▶ _DATI DA USARE_
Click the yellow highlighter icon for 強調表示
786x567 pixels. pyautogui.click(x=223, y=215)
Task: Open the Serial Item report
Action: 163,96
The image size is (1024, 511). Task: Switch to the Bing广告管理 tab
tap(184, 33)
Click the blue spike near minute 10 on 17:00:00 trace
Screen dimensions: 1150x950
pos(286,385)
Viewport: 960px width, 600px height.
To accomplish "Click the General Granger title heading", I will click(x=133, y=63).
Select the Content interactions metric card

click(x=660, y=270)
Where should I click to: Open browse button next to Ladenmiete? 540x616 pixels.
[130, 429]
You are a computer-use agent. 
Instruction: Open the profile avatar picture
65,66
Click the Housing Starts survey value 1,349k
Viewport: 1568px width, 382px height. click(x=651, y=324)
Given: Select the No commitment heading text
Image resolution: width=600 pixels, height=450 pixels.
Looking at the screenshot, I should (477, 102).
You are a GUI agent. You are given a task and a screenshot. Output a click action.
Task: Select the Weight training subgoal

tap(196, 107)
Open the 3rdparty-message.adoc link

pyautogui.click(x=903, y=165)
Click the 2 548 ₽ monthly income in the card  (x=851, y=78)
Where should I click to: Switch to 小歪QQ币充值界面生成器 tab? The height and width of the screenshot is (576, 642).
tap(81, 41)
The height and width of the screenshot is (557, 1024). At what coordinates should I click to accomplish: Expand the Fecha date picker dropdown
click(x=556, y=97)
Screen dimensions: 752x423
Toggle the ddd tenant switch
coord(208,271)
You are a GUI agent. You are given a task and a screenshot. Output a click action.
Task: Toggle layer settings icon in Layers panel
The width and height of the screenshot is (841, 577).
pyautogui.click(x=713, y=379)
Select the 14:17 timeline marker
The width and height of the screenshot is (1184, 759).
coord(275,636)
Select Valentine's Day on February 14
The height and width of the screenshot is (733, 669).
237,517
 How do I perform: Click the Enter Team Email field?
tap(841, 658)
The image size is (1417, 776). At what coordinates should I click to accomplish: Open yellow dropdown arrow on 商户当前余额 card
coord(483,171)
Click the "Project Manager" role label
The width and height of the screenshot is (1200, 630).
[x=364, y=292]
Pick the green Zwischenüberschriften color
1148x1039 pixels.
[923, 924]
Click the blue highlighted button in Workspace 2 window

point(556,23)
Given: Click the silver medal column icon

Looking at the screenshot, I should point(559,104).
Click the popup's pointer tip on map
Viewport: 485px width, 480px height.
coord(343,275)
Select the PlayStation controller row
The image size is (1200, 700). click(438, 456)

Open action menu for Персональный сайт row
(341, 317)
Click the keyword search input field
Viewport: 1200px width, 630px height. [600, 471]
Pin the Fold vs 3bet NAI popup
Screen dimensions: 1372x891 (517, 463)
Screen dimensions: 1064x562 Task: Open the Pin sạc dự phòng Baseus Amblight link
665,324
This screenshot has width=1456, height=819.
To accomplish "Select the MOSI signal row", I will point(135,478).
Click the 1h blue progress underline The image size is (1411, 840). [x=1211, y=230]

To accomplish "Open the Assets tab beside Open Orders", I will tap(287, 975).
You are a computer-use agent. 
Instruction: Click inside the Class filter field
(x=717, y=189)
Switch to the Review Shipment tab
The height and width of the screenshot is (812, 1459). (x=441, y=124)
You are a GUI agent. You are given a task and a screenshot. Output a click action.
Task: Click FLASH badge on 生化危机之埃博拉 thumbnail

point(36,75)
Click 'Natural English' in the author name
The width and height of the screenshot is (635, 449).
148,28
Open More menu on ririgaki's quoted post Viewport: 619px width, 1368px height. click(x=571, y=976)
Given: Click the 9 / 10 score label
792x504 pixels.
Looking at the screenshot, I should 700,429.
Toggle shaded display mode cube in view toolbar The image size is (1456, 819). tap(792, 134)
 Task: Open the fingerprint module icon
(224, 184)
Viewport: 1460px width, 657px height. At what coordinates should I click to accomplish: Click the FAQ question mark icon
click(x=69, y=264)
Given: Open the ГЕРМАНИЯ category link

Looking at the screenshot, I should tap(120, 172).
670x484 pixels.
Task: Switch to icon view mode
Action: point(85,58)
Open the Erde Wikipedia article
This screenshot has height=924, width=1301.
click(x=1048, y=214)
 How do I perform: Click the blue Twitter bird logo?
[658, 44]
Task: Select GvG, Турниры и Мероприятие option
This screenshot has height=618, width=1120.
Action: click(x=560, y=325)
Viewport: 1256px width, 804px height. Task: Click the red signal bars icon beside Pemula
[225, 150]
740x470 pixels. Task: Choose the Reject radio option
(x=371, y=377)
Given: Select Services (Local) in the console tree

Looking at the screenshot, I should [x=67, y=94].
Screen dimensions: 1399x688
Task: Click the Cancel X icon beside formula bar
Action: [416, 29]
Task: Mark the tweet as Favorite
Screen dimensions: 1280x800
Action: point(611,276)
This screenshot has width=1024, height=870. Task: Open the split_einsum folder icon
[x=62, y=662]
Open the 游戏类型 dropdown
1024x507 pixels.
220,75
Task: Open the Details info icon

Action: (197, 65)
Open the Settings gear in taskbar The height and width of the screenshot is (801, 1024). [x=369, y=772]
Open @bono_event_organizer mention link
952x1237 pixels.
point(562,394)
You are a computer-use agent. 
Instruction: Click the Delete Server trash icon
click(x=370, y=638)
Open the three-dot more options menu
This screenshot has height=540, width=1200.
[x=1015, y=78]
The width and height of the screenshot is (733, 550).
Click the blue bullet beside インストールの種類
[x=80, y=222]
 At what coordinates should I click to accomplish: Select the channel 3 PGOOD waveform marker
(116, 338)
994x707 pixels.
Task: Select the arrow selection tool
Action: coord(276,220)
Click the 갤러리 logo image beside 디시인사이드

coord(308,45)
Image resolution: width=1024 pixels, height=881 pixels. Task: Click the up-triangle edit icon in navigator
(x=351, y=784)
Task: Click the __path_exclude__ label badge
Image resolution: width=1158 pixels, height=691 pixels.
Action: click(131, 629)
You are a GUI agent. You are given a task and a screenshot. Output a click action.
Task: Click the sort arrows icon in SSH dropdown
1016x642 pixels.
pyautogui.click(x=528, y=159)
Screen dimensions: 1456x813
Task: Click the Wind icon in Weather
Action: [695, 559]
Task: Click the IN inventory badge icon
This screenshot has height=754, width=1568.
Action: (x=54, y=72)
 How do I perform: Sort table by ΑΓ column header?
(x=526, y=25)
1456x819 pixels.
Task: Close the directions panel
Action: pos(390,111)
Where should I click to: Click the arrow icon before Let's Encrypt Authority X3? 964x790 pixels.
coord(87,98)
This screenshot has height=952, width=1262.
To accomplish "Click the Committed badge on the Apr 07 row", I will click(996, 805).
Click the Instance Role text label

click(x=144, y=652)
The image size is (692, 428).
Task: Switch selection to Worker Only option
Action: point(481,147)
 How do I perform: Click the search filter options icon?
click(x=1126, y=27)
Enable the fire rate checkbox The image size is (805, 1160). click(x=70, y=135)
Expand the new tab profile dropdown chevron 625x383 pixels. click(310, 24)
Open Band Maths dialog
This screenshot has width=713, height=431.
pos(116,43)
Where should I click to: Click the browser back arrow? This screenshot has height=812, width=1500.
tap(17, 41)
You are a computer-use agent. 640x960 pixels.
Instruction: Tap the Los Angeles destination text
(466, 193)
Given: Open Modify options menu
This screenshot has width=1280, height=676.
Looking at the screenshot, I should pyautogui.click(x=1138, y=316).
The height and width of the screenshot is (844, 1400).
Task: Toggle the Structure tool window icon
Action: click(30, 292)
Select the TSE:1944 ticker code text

▶ _CONSEGNA_
Sostituisci "computer-use agent" con "desktop agent" in tutti i record qui sopra e riscrivi le righe lasciando invariato tutto il resto.

▶ _RISPOSTA_
Click the yellow highlighter icon for 強調表示
786x567 pixels. pyautogui.click(x=223, y=215)
Task: Open the Serial Item report
Action: 163,96
The image size is (1024, 511). Task: Switch to the Bing广告管理 tab
tap(184, 33)
Click the blue spike near minute 10 on 17:00:00 trace
Screen dimensions: 1150x950
pos(286,385)
Viewport: 960px width, 600px height.
To accomplish "Click the General Granger title heading", I will click(x=133, y=63).
Select the Content interactions metric card

click(x=660, y=270)
Where should I click to: Open browse button next to Ladenmiete? 540x616 pixels.
[130, 429]
You are a desktop agent. 
Instruction: Open the profile avatar picture
65,66
Click the Housing Starts survey value 1,349k
Viewport: 1568px width, 382px height. click(x=651, y=324)
Given: Select the No commitment heading text
Image resolution: width=600 pixels, height=450 pixels.
Looking at the screenshot, I should (477, 102).
You are a GUI agent. You are given a task and a screenshot. Output a click action.
Task: Select the Weight training subgoal

tap(196, 107)
Open the 3rdparty-message.adoc link

pyautogui.click(x=903, y=165)
Click the 2 548 ₽ monthly income in the card  (x=851, y=78)
Where should I click to: Switch to 小歪QQ币充值界面生成器 tab? The height and width of the screenshot is (576, 642).
tap(81, 41)
The height and width of the screenshot is (557, 1024). At what coordinates should I click to accomplish: Expand the Fecha date picker dropdown
click(x=556, y=97)
Screen dimensions: 752x423
Toggle the ddd tenant switch
coord(208,271)
You are a GUI agent. You are given a task and a screenshot. Output a click action.
Task: Toggle layer settings icon in Layers panel
The width and height of the screenshot is (841, 577).
pyautogui.click(x=713, y=379)
Select the 14:17 timeline marker
The width and height of the screenshot is (1184, 759).
coord(275,636)
Select Valentine's Day on February 14
The height and width of the screenshot is (733, 669).
237,517
 How do I perform: Click the Enter Team Email field?
tap(841, 658)
The image size is (1417, 776). At what coordinates should I click to accomplish: Open yellow dropdown arrow on 商户当前余额 card
coord(483,171)
Click the "Project Manager" role label
The width and height of the screenshot is (1200, 630).
[x=364, y=292]
Pick the green Zwischenüberschriften color
1148x1039 pixels.
[923, 924]
Click the blue highlighted button in Workspace 2 window

point(556,23)
Given: Click the silver medal column icon

Looking at the screenshot, I should point(559,104).
Click the popup's pointer tip on map
Viewport: 485px width, 480px height.
coord(343,275)
Select the PlayStation controller row
The image size is (1200, 700). click(438, 456)

Open action menu for Персональный сайт row
(341, 317)
Click the keyword search input field
Viewport: 1200px width, 630px height. [600, 471]
Pin the Fold vs 3bet NAI popup
Screen dimensions: 1372x891 (517, 463)
Screen dimensions: 1064x562 Task: Open the Pin sạc dự phòng Baseus Amblight link
665,324
This screenshot has width=1456, height=819.
To accomplish "Select the MOSI signal row", I will point(135,478).
Click the 1h blue progress underline The image size is (1411, 840). [x=1211, y=230]

To accomplish "Open the Assets tab beside Open Orders", I will tap(287, 975).
You are a desktop agent. 
Instruction: Click inside the Class filter field
(x=717, y=189)
Switch to the Review Shipment tab
The height and width of the screenshot is (812, 1459). (x=441, y=124)
You are a GUI agent. You are given a task and a screenshot. Output a click action.
Task: Click FLASH badge on 生化危机之埃博拉 thumbnail

point(36,75)
Click 'Natural English' in the author name
The width and height of the screenshot is (635, 449).
148,28
Open More menu on ririgaki's quoted post Viewport: 619px width, 1368px height. click(x=571, y=976)
Given: Click the 9 / 10 score label
792x504 pixels.
Looking at the screenshot, I should 700,429.
Toggle shaded display mode cube in view toolbar The image size is (1456, 819). tap(792, 134)
 Task: Open the fingerprint module icon
(224, 184)
Viewport: 1460px width, 657px height. At what coordinates should I click to accomplish: Click the FAQ question mark icon
click(x=69, y=264)
Given: Open the ГЕРМАНИЯ category link

Looking at the screenshot, I should tap(120, 172).
670x484 pixels.
Task: Switch to icon view mode
Action: point(85,58)
Open the Erde Wikipedia article
This screenshot has height=924, width=1301.
click(x=1048, y=214)
 How do I perform: Click the blue Twitter bird logo?
[658, 44]
Task: Select GvG, Турниры и Мероприятие option
This screenshot has height=618, width=1120.
Action: click(x=560, y=325)
Viewport: 1256px width, 804px height. Task: Click the red signal bars icon beside Pemula
[225, 150]
740x470 pixels. Task: Choose the Reject radio option
(x=371, y=377)
Given: Select Services (Local) in the console tree

Looking at the screenshot, I should [x=67, y=94].
Screen dimensions: 1399x688
Task: Click the Cancel X icon beside formula bar
Action: [416, 29]
Task: Mark the tweet as Favorite
Screen dimensions: 1280x800
Action: point(611,276)
This screenshot has width=1024, height=870. Task: Open the split_einsum folder icon
[x=62, y=662]
Open the 游戏类型 dropdown
1024x507 pixels.
220,75
Task: Open the Details info icon

Action: (197, 65)
Open the Settings gear in taskbar The height and width of the screenshot is (801, 1024). [x=369, y=772]
Open @bono_event_organizer mention link
952x1237 pixels.
point(562,394)
You are a desktop agent. 
Instruction: Click the Delete Server trash icon
click(x=370, y=638)
Open the three-dot more options menu
This screenshot has height=540, width=1200.
[x=1015, y=78]
The width and height of the screenshot is (733, 550).
Click the blue bullet beside インストールの種類
[x=80, y=222]
 At what coordinates should I click to accomplish: Select the channel 3 PGOOD waveform marker
(116, 338)
994x707 pixels.
Task: Select the arrow selection tool
Action: coord(276,220)
Click the 갤러리 logo image beside 디시인사이드

coord(308,45)
Image resolution: width=1024 pixels, height=881 pixels. Task: Click the up-triangle edit icon in navigator
(x=351, y=784)
Task: Click the __path_exclude__ label badge
Image resolution: width=1158 pixels, height=691 pixels.
Action: click(131, 629)
You are a GUI agent. You are given a task and a screenshot. Output a click action.
Task: Click the sort arrows icon in SSH dropdown
1016x642 pixels.
pyautogui.click(x=528, y=159)
Screen dimensions: 1456x813
Task: Click the Wind icon in Weather
Action: [695, 559]
Task: Click the IN inventory badge icon
This screenshot has height=754, width=1568.
Action: (x=54, y=72)
 How do I perform: Sort table by ΑΓ column header?
(x=526, y=25)
1456x819 pixels.
Task: Close the directions panel
Action: pos(390,111)
Where should I click to: Click the arrow icon before Let's Encrypt Authority X3? 964x790 pixels.
coord(87,98)
This screenshot has height=952, width=1262.
To accomplish "Click the Committed badge on the Apr 07 row", I will click(996, 805).
Click the Instance Role text label

click(x=144, y=652)
The image size is (692, 428).
Task: Switch selection to Worker Only option
Action: point(481,147)
 How do I perform: Click the search filter options icon?
click(x=1126, y=27)
Enable the fire rate checkbox The image size is (805, 1160). click(x=70, y=135)
Expand the new tab profile dropdown chevron 625x383 pixels. click(310, 24)
Open Band Maths dialog
This screenshot has width=713, height=431.
pos(116,43)
Where should I click to: Click the browser back arrow? This screenshot has height=812, width=1500.
tap(17, 41)
You are a desktop agent. 640x960 pixels.
Instruction: Tap the Los Angeles destination text
(466, 193)
Given: Open Modify options menu
This screenshot has width=1280, height=676.
Looking at the screenshot, I should pyautogui.click(x=1138, y=316).
The height and width of the screenshot is (844, 1400).
Task: Toggle the Structure tool window icon
Action: click(30, 292)
Select the TSE:1944 ticker code text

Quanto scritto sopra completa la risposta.